> EXERCISE OBJECTIVE
Copy out the listing word for word, starting at the line that contains "Open the Befehl command dropdown" and ending at the line that contains "tap(823, 222)".

> DATA SHOWN
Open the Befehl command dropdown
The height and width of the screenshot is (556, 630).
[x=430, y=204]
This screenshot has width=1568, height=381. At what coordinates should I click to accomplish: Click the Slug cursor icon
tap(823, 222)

--

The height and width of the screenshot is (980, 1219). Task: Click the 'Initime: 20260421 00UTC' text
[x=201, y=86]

> WRITTEN REPLY
Open the Befehl command dropdown
The height and width of the screenshot is (556, 630).
[x=430, y=204]
This screenshot has width=1568, height=381. At what coordinates should I click to accomplish: Click the Slug cursor icon
tap(823, 222)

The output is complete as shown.